◆ Goal: Reproduce verbatim the portion of the material that begins with the line containing "The height and width of the screenshot is (818, 1456)." and ends with the line containing "tap(365, 613)", including both of those lines.

◆ Extracted records:
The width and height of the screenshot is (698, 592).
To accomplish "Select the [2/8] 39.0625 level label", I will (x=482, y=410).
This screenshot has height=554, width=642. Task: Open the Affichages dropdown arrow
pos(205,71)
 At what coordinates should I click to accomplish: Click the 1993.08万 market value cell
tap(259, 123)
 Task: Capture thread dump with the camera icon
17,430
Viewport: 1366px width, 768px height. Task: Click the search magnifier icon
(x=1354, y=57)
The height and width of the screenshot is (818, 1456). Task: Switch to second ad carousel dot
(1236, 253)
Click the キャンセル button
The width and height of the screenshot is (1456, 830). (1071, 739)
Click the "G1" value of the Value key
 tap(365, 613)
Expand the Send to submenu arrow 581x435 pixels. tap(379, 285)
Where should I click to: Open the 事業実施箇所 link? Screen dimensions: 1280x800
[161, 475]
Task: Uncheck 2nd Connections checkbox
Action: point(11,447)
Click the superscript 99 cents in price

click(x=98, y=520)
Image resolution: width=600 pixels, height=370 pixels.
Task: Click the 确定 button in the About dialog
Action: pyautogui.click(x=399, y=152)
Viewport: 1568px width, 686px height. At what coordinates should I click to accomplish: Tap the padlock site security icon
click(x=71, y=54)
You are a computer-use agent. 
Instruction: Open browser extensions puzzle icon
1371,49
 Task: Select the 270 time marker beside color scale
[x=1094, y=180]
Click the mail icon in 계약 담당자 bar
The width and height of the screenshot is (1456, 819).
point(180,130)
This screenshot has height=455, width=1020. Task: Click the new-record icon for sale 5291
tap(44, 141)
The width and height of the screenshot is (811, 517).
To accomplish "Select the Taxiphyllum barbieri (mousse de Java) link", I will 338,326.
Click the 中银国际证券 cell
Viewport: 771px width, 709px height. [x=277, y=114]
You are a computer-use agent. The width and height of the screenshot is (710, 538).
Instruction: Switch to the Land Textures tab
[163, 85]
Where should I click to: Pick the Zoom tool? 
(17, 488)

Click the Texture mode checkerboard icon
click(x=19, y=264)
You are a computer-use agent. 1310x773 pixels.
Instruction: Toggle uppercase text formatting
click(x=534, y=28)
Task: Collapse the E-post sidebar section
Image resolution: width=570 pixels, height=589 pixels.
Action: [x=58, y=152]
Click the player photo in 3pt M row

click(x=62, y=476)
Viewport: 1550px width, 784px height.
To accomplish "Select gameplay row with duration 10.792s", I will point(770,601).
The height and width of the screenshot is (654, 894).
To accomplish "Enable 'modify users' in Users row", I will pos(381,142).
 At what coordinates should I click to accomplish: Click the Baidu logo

◆ Solution for this task:
The height and width of the screenshot is (818, 1456). Task: Switch to second ad carousel dot
(1236, 253)
Click the キャンセル button
The width and height of the screenshot is (1456, 830). (1071, 739)
Click the "G1" value of the Value key
 tap(365, 613)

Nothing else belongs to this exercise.